- Exercise requirements: In the forum thread about blocking a creepy user, what do many apps now use to verify new accounts?
--- Begin Quoted text ---
Ask HN: How to nab and block a creepy user? - desaiguddu
We have recently created a marketplace app. Which allows users to message other users. We have found one user making lewd comments to other users. 
After first report we blocked that user. 
That user created another account &amp; started doing same thing. How do we block such users? This is a mobile app built with Flutter. We have our own DB + Firebase for messaging.
======
avolcano
Many apps nowadays use phone numbers for verifying new accounts. Obviously, it
is far from impossible for a malicious user to get a new phone number if they
care enough, but it does usually have a monetary cost, which will keep a
significant portion of malicious users out. This also can help prevent some
forms of fraud.
--- End Quoted text ---
--- Begin Provided data ---
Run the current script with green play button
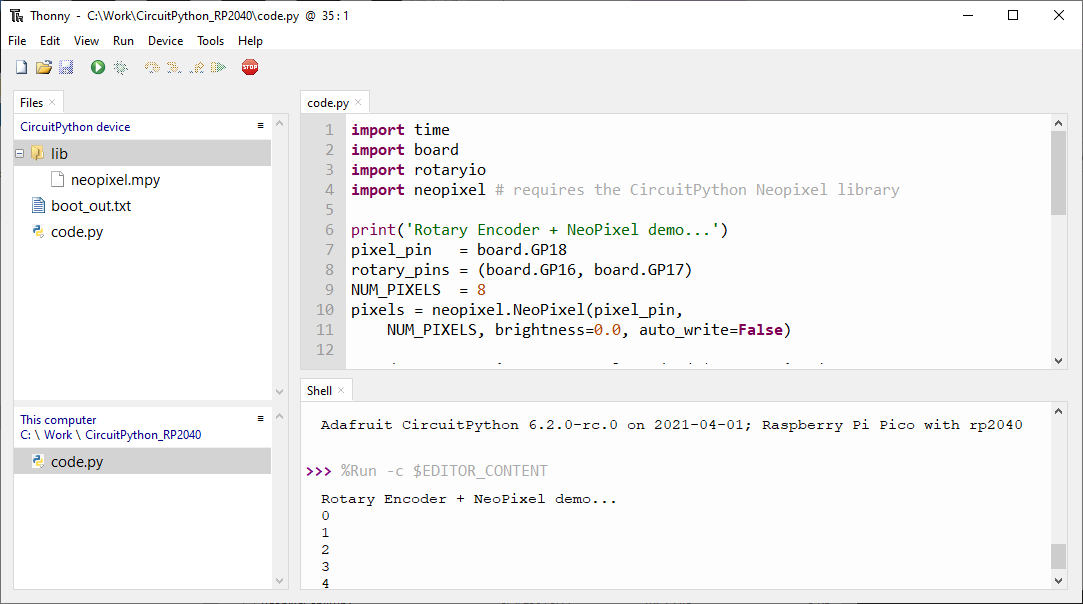This screenshot has width=1083, height=604. [98, 67]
--- End Provided data ---
- Exercise result: Phone numbers.